The homeowner’s initial request of 2400 square feet did not accommodate the design program’s requirements. At the completion of design, the project had expanded to 4500 square ft. Care was taken during design of the home to ensure that the massing was both in keeping with the neighborhood and the Bungalow aesthetic. Instead of going up, the home extends inconspicuously toward the rear of the lot. The home won the NARI CotY “Grand” Award Winner 2011. [If you love the landscaping, which includes a rain garden, contact Landis Garden Design.]
• We deconstructed the existing home on the site. All salvageable materials were recycled, donated, or reused (rather than thrown in the landfill).
• Securing the Raze permit was especially difficult as the process seemed to be endless and without a real road map. It involved submissions to, and in many cases inspections from a host of governmental organizations and utilities including: DC DOH, Verizon, Pepco, Washington Gas, DCRA – Construction Branch, DC Zoning, WASA, DDOT, DC Historic Preservation, DDOE –Asbestos, DDOE – Soil and Erosion, and Department of Housing and Community Development.
• The front porch creates an elegant and well proportioned transition from public to private space. Visually it balances the dormer and the rest of the front façade. It features brick columns with tapered pilasters, decorative brackets at the gable end, IPE decking, a custom built cedar handrail and steps with flagstone.
• All of the primarily living space is situated on the first floor for elegant aging in place. First floor has entry foyer, living room, dining room, master suite, kitchen with breakfast area, powder room, laundry closet, and Den/TV Room/Study.
• Custom cherry cabinetry, fireplace mantel surround, doors and window trims, base and crown moldings is designed and finished to bring in the Craftsman style of the exterior inside the living and dining rooms. Similarly, the TV room/study cabinetry is in this style but with a cream glazed finish and stained desk tops and flyover shelves.
• Excellent lighting throughout. Careful placement of general as well as ambient light complement the use of interior clerestory windows and frosted glass doors that bring in natural light to interior spaces.
• Pella aluminum clad wood windows and exterior doors with a striking Cranberry exterior. Site built living/dining room clearstory windows allow natural light to filter to the front hall.

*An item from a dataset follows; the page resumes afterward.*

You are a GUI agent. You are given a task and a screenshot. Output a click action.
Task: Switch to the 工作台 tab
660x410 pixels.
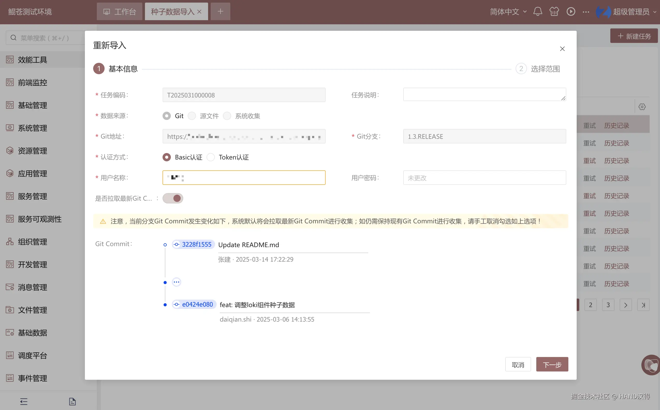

• The basement is nicely finished as a spacious in-law suite with engineered hardwood floors, kitchenette, bathroom, family room, laundry, and storage room. Large window wells ensure plenty of natural light.
• The second floor is nicely finished with two bedrooms and a bathroom. The bathroom features honed marble tile, custom cabinetry and wood wainscoting.
• The master bathroom has the Craftsman style evoked as well with the use of stained cherry wood cabinetry and granite countertops and varying sizes of slate tiles.
• The exterior of the home is painstakingly detailed including James Hardi’s Artisan siding which provides a pronounced shadow line at the first level and Cedar siding at the second level, hand cut decorative rafter ends and brackets.
• A rain screen was constructed under the siding, a best practice which most builders rarely perform. This complicated the siding and trim installation even more.
• The siding is flared toward the bottom. This required additional framing and complicated the many mitered corners.
• For the frame of the home, we used 2×6 factory built wall panels and a trussed roof. This allowed the home to go up quickly, but required lots of planning and attention to detail before construction.
• The home has a multi zone super high efficiency HVAC system. With foam insulation (under slab, in walls and entire roof system), the home is incredibly tight, so the HVAC system has an Energy Recovery Ventillator to bring in fresh air.
• Long length Quarter sawn Oak floors throughout the first and second floors. The engineered floors in the rear portion of the first floor were fabricated by the same mill shop to match the T&G floors.
• We installed solid wood doors throughout, many of them stain grade.
• Radiant heat flooring at the rear portion of the first floor.
• Care was taken to preempt water infiltration. In addition to waterproofing, insulation and drain board on the exterior of the foundation walls, we installed a conventional sump pump along with a backup sump pump that runs with water pressure rather than electricity. The home incorporated rain barrels and a rain garden.
• We also designed and built a handsome matching garage for the homeowner’s car and yard tools.
This homeowner took great care to build a home which blends with the Palisades neighborhood. He and his new community love it. The home recalls an era of civility and elegance, of pride in craftsmanship. It will be a gem for its current owner and for many more to come.